Task description
Starting at the line with "Viewport: 1397px width, 744px" and stopping at the final line, retype the data below exactly; do not carry over any pictures.

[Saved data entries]
*** Begin section ***

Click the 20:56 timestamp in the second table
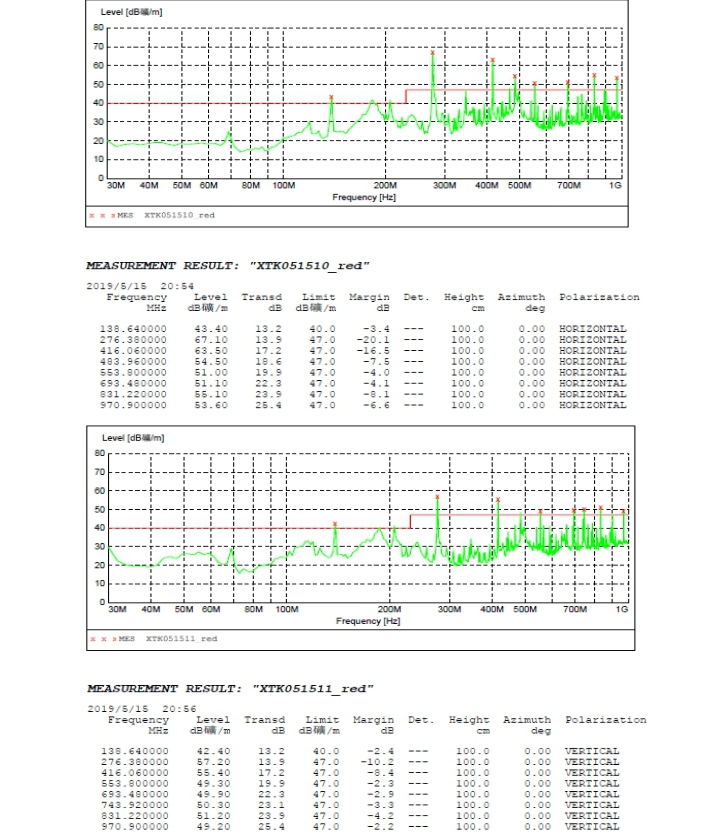The image size is (726, 837). (x=179, y=709)
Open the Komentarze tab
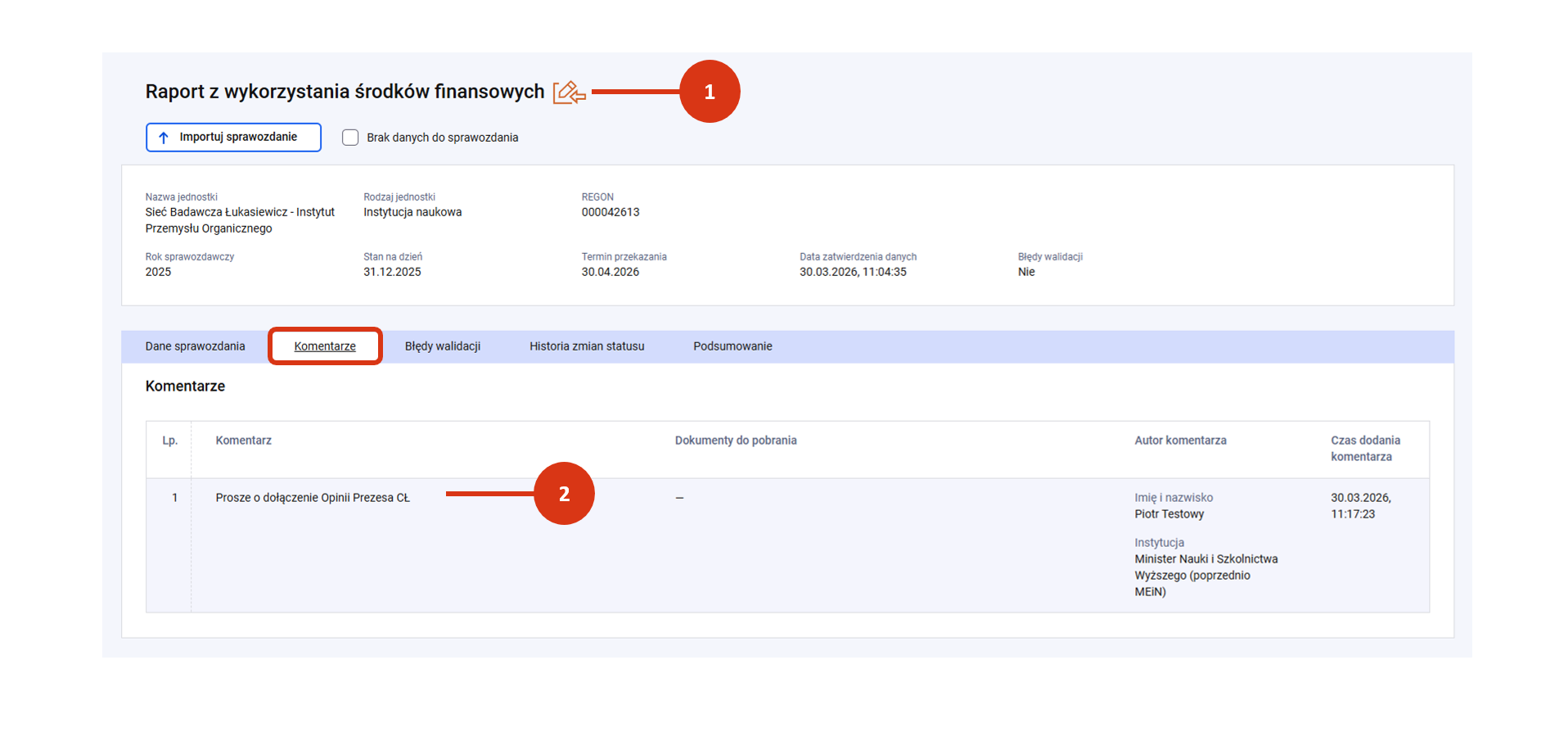Screen dimensions: 1568x737 pos(325,346)
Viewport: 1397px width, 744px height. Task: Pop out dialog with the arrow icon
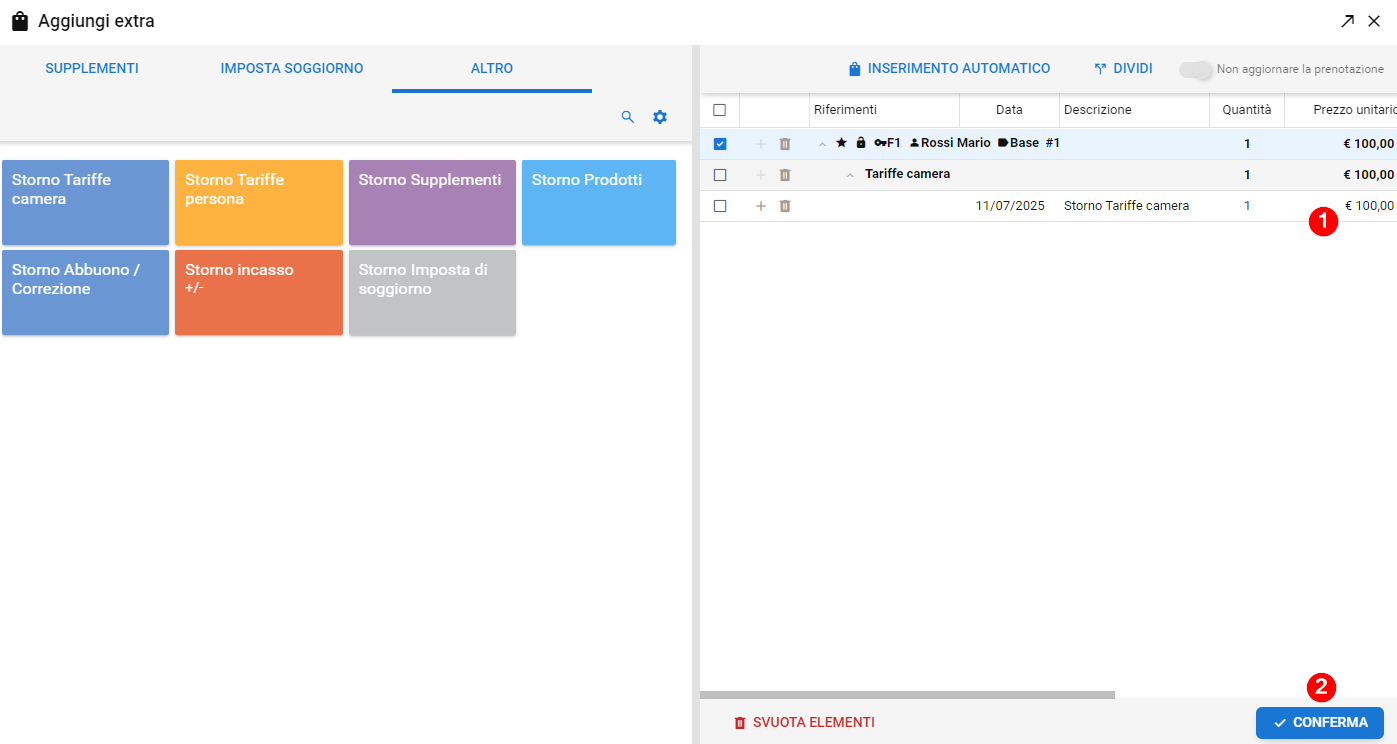click(x=1348, y=21)
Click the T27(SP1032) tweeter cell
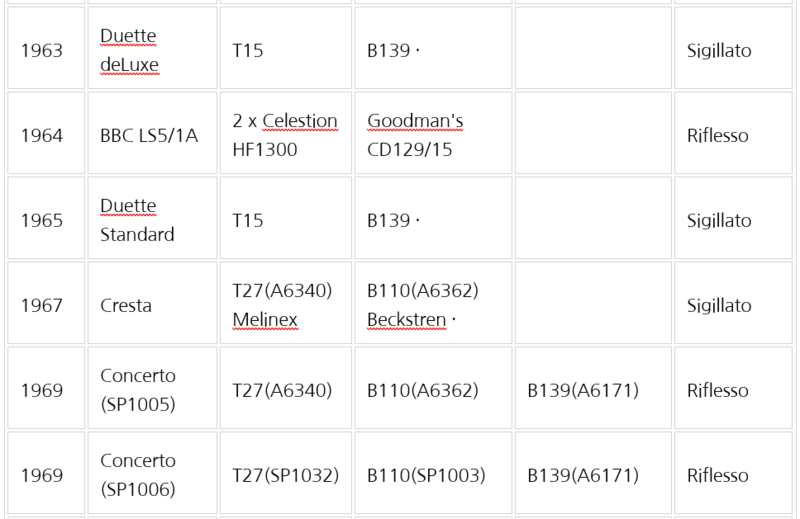The image size is (800, 519). tap(285, 475)
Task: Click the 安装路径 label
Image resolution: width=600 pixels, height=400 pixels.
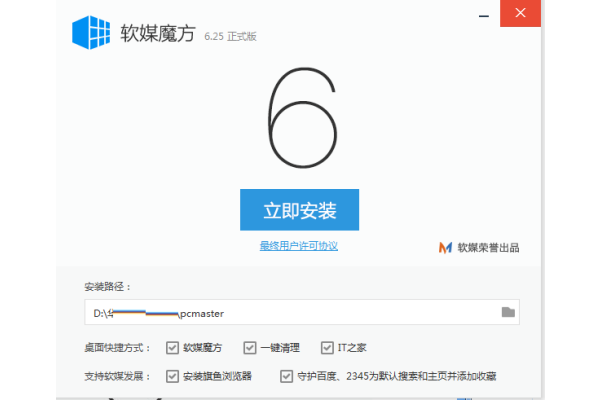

*** End section ***

Answer space
Viewport: 1397px width, 744px height. Task: Pop out dialog with the arrow icon
click(x=1348, y=21)
Click the T27(SP1032) tweeter cell
The image size is (800, 519). tap(285, 475)
Task: Click the 安装路径 label
Image resolution: width=600 pixels, height=400 pixels.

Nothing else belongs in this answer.